**Data to use:**
▬▬▬▬▬▬▬▬▬▬

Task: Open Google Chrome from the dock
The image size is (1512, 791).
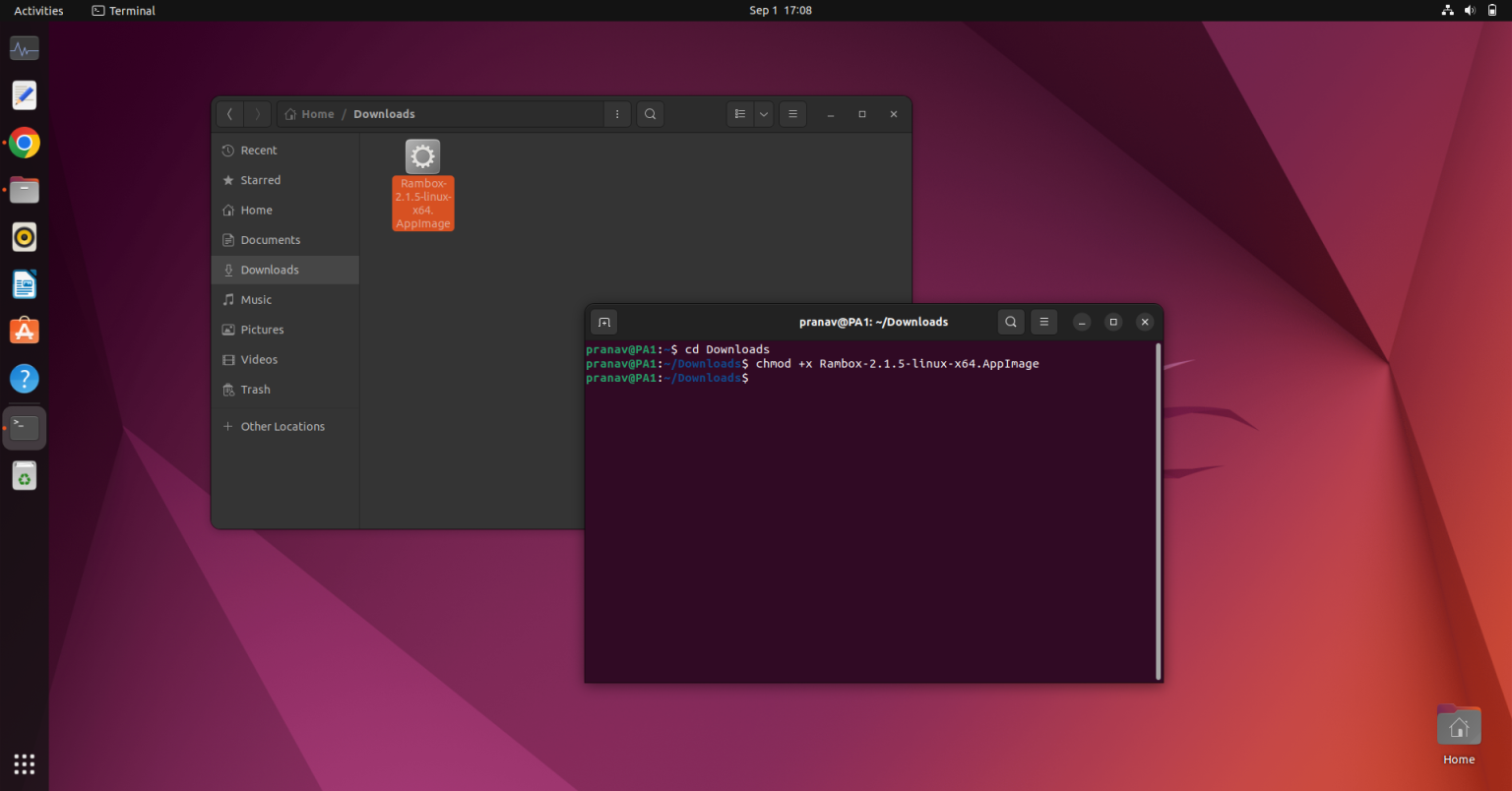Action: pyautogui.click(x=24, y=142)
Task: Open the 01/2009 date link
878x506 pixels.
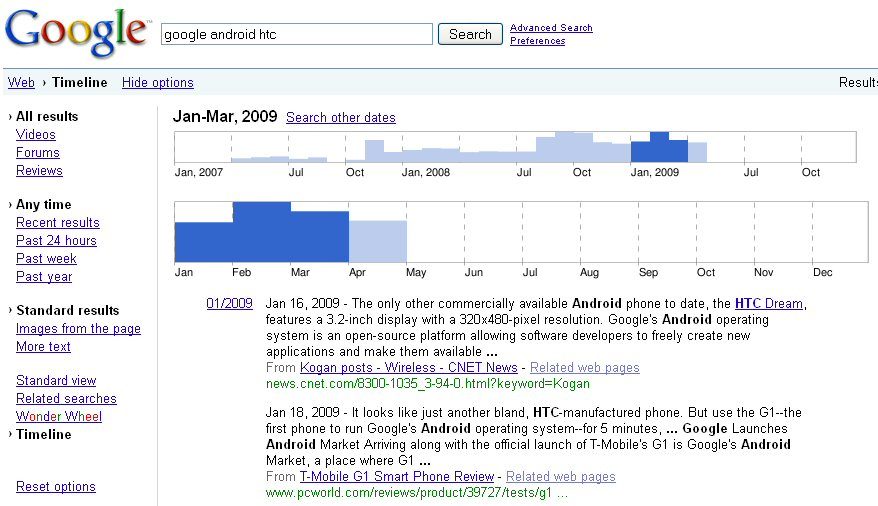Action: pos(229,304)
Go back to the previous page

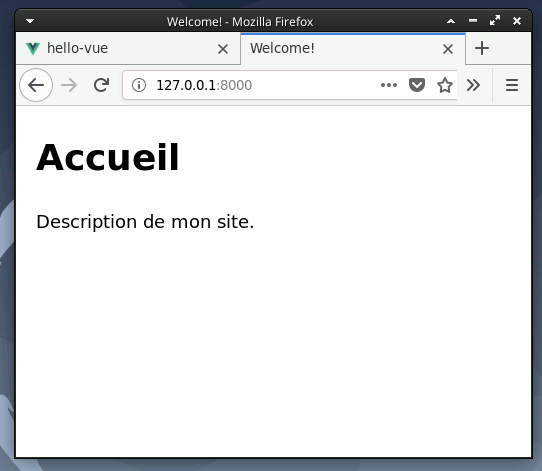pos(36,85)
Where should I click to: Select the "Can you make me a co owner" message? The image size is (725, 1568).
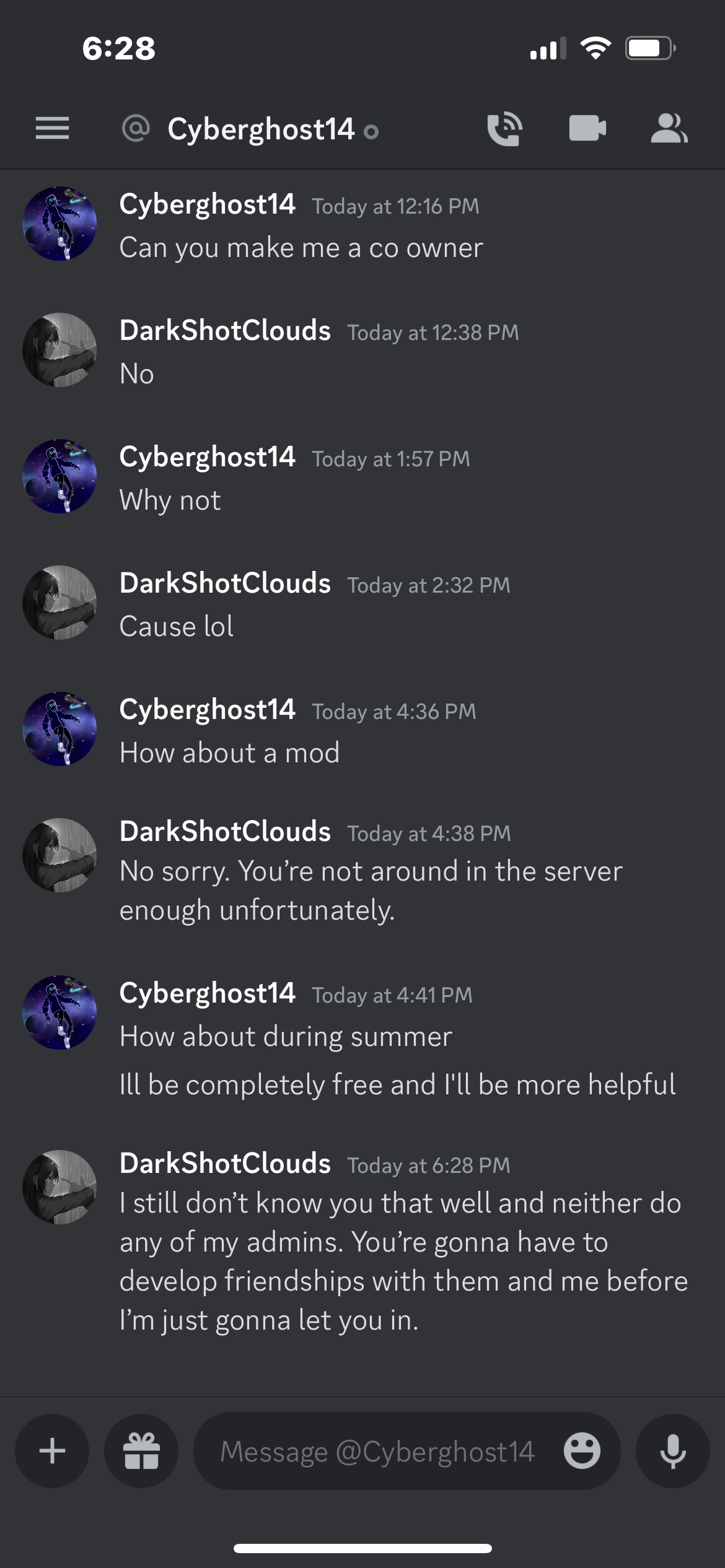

▬▬▬▬▬▬▬▬▬▬

**Task to carry out:** Return the total number of lines in the records that contain "Open", without any explanation.

**Answer:** 2